El problema es que mantener una situación de piloto automático perpetuando el degradado statu quo actual para no ingresar a confrontaciones mayores, solo nos llevará armoniosamente al despeñadero. La institución de la disolución del Congreso no es mala en sí misma. Es el instrumento clave del sistema que mejor funciona: el parlamentarista. Pero se desnaturaliza cuando se usa solo para acumular popularidad y no para buscar un nuevo Congreso en el que se tenga mayoría, como ocurrió con Vizcarra. Es decir, cuando se vuelve un instrumento del populismo político y no de la gobernabilidad.

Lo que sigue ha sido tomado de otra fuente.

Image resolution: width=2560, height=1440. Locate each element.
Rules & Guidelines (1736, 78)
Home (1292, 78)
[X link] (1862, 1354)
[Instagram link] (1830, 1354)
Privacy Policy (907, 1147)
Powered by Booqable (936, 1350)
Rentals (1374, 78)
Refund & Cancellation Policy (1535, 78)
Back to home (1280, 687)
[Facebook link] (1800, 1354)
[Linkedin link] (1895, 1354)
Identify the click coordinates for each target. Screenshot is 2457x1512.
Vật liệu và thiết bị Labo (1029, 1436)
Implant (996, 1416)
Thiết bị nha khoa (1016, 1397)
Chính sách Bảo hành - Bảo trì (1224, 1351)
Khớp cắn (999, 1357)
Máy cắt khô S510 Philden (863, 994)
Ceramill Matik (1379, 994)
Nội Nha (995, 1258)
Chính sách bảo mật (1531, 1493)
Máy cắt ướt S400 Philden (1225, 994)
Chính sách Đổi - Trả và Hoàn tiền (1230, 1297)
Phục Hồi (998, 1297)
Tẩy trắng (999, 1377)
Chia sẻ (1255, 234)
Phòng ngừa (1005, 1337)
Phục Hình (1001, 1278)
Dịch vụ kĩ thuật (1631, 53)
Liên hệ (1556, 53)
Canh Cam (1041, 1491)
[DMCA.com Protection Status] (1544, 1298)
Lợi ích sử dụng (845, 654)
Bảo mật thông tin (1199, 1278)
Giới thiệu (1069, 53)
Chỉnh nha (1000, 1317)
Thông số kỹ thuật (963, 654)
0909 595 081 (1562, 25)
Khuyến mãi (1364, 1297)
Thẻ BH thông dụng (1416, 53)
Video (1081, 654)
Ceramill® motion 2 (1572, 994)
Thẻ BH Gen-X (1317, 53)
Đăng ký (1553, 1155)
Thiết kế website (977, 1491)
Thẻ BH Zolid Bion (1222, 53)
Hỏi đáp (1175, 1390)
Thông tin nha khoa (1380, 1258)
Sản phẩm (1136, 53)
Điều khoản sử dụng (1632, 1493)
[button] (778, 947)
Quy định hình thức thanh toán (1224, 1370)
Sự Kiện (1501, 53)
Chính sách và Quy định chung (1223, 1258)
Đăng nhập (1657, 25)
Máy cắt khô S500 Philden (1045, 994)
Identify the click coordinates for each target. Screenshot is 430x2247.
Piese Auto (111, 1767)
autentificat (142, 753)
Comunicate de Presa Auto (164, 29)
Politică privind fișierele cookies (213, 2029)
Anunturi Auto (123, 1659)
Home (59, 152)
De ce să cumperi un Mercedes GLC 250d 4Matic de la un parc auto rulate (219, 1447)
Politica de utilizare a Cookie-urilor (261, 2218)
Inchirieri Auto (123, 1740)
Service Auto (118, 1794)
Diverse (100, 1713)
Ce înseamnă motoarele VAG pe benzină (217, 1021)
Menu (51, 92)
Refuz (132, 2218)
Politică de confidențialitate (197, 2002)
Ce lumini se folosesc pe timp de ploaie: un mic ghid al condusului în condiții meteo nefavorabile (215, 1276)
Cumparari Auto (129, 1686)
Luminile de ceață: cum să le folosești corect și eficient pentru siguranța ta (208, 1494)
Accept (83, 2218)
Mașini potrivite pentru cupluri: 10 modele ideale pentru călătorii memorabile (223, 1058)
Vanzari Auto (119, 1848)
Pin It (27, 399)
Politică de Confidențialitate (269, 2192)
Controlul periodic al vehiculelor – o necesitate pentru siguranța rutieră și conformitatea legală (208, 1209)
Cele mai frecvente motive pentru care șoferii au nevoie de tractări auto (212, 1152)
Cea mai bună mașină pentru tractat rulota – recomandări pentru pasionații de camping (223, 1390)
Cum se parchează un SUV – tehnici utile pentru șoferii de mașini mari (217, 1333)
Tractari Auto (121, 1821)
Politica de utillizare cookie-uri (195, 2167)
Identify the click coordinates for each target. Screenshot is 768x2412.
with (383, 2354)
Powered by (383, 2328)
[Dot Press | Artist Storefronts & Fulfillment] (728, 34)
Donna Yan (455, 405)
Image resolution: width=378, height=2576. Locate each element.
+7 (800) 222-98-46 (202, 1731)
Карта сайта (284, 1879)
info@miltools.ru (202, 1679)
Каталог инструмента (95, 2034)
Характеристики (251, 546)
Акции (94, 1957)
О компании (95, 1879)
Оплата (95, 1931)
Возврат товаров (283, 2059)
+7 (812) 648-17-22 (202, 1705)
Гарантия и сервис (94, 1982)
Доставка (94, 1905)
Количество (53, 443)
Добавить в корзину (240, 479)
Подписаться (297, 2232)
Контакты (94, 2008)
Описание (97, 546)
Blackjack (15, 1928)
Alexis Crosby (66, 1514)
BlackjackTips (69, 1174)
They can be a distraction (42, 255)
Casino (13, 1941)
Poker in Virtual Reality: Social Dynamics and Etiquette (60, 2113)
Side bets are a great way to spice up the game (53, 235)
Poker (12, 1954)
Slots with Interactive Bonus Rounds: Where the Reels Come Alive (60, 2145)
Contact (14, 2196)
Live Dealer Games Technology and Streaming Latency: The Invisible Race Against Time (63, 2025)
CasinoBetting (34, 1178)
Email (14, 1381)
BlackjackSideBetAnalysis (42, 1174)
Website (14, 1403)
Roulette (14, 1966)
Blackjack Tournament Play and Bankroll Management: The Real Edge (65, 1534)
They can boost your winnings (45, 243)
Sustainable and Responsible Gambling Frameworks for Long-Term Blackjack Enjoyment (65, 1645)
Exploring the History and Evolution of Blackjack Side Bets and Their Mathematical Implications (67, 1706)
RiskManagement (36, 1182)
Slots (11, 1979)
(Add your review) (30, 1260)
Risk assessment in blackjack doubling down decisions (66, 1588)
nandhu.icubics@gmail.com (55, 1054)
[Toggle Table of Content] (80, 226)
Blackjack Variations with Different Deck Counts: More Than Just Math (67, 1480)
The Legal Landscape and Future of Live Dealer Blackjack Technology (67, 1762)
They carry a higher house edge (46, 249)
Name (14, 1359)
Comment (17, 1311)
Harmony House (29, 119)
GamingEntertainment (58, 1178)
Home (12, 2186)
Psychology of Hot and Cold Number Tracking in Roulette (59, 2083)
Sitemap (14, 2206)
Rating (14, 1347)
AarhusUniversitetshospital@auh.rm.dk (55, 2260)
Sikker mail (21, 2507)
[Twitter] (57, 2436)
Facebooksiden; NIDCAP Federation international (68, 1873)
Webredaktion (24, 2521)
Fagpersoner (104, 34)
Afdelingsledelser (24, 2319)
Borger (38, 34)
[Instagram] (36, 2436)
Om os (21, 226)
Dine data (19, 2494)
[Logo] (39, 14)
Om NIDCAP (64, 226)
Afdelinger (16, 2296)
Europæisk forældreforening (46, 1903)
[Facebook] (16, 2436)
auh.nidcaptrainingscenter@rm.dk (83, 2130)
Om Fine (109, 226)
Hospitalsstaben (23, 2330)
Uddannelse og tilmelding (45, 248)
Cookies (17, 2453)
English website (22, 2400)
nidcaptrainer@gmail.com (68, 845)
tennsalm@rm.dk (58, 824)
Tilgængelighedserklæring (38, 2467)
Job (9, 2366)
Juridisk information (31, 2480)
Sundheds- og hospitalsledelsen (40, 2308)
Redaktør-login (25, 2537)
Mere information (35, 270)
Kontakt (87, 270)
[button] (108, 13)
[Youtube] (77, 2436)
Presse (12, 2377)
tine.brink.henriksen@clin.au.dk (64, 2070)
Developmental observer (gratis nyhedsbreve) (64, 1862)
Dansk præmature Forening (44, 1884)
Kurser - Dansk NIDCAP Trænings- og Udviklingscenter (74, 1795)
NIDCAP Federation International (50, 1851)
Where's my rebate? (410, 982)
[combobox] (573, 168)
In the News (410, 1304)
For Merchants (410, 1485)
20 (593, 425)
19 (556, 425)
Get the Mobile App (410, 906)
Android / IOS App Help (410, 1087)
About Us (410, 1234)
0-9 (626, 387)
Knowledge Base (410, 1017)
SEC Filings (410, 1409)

Lo que hay que corregir son las causas que llevan al uso perverso de esa institución: el populismo político, como decimos, que entraña la conversión del adversario en enemigo. En lugar de impulsar un pacto irreflexivo para no disolver ni vacar, desechando un recurso que eventualmente podría ser necesario, deberíamos proponer un pacto para convertir al enemigo en adversario y desarrollar una cultura de respeto al otro, colaboración y diálogo racional. Un pacto para buscar salidas, presionado por la situación. Eso hará mucho más fácil acordar soluciones para reconstruir la economía y reformar el Estado, y suprimirá, por lo tanto, la necesidad de recurrir a la disolución del Congreso.